Sir,
Whilst on placement in 1999 at St John's Hospital in Northern Malawi I observed to my surprise that patients were diagnosed with “fever” purely on the basis of palpation and general observation.Thermometers were available but not used. Nwanyanwu et al (1997) also observed that palpation rather than thermometry was used to determine the presence of fever in several parts of Malawi. This practice may be widespread in the region. Is this method of assessing the febrile state safe region where falciparum malaria and other deadly infectious diseases dominate case-load?
A study performed by the author at St John's Hospital in 1999 utilised 220 subjects and demonstrated a sensitivity of 5% and a specificity of 73% for diagnosing fever by palpation. A mercury thermometer was used as the standard. Clinicians were also asked how sure they were about their decisions using a numerical scale. Results showed that about 95% of decisions made were on the level of “very sure” or “completely sure” that the diagnosis was correct. If this data is valid then clinicians at St. John's may misdiagnosie ass many as 43% of patients with true fever as afeberile if they continue to use only palpation rather than thermometers to diagnose fever.
Results from some other papers surveying the accuracy of palpation for fever are listed.

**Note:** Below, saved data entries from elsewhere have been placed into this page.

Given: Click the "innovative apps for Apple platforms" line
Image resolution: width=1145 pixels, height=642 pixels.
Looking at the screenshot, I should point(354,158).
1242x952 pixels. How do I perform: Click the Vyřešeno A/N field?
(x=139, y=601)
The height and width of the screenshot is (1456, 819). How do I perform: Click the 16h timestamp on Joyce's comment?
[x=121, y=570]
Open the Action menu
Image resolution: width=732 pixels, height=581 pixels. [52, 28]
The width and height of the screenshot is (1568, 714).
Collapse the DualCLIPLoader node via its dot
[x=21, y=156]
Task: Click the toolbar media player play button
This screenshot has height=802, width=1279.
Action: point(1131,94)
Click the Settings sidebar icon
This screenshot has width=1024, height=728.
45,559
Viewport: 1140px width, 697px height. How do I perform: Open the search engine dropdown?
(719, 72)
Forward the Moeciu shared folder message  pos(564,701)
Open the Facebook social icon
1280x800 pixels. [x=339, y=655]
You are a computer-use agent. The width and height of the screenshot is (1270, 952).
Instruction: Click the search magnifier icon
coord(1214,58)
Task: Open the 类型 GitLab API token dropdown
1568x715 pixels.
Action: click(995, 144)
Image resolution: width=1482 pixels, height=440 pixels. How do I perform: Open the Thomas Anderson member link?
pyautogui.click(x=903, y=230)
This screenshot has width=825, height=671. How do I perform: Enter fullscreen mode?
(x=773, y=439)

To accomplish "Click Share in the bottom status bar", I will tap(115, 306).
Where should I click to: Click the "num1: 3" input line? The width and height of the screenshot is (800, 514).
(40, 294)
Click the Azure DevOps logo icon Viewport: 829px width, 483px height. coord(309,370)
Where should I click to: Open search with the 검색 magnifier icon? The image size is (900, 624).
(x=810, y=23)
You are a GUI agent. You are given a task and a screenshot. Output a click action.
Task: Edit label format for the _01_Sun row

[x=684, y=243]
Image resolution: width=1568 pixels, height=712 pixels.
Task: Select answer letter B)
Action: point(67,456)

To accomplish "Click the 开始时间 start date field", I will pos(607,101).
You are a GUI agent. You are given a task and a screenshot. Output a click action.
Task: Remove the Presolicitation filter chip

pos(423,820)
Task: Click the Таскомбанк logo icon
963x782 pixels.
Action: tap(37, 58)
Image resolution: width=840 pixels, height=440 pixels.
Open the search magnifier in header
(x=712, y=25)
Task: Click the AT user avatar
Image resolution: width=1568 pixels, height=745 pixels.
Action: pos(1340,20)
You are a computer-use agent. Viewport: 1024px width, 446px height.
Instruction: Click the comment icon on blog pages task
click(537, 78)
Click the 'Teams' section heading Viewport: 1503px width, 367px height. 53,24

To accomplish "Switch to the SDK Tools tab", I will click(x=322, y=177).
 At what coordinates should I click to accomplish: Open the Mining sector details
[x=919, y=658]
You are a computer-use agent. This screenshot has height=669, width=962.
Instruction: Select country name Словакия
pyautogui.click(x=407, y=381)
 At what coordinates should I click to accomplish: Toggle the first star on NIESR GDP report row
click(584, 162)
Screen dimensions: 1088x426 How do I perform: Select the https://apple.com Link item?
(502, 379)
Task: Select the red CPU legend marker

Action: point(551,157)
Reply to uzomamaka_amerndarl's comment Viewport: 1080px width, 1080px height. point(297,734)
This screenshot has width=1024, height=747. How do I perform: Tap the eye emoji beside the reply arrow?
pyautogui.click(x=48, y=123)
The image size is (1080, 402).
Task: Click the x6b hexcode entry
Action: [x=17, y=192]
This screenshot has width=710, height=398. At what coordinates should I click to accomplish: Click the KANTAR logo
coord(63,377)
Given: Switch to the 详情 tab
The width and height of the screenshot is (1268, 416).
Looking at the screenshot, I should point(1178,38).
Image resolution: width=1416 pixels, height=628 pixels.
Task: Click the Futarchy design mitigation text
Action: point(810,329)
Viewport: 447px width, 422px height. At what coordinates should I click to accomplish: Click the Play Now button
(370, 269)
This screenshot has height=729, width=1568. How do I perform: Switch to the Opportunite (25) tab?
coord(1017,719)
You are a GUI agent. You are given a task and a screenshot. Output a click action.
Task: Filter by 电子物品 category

No study demonstrated both high sensitivity and specificity for palpation as a method for diagnosing fever.
| Study | Year | Nos. | Sensitivity | Specificity | Subject/Assessors | Demographic |
| Bergeson & Steinfield (2) | 1974 | 1149 | 58% | 98% | Children/Nurses | Western |
| Banco & Veltri (3) | 1984 | 303 | 78% | 86% | Children/Mothers | Western |
| Jones et al(4) | 1993 | 573 | 89% | 59% | Children/Mothers | African |
| Hooker et al(5) | 1996 | 180 | 82% | 77% | Children/Mothers | Western |
| Nwanyanwu et al | 1997 | 1120 | 82% | 68% | Children <5 years/Clinicians | African |
| 97% | 19% | Children <5 years/Mothers |
Currently available research suggests that clinicians are at risk of mis-diagnosing patients if thermometers are not routinely used. Thus some patients, with malaria for instance, may miss out on potentially life-saving treatment where fever is missed. Further investigation is warranted. In particular it would be useful to know exactly how widespread this practice of palpation for fever is in Southern Africa and whether there is indeed any negative impact on the population health at medical centres where thermometers are not used.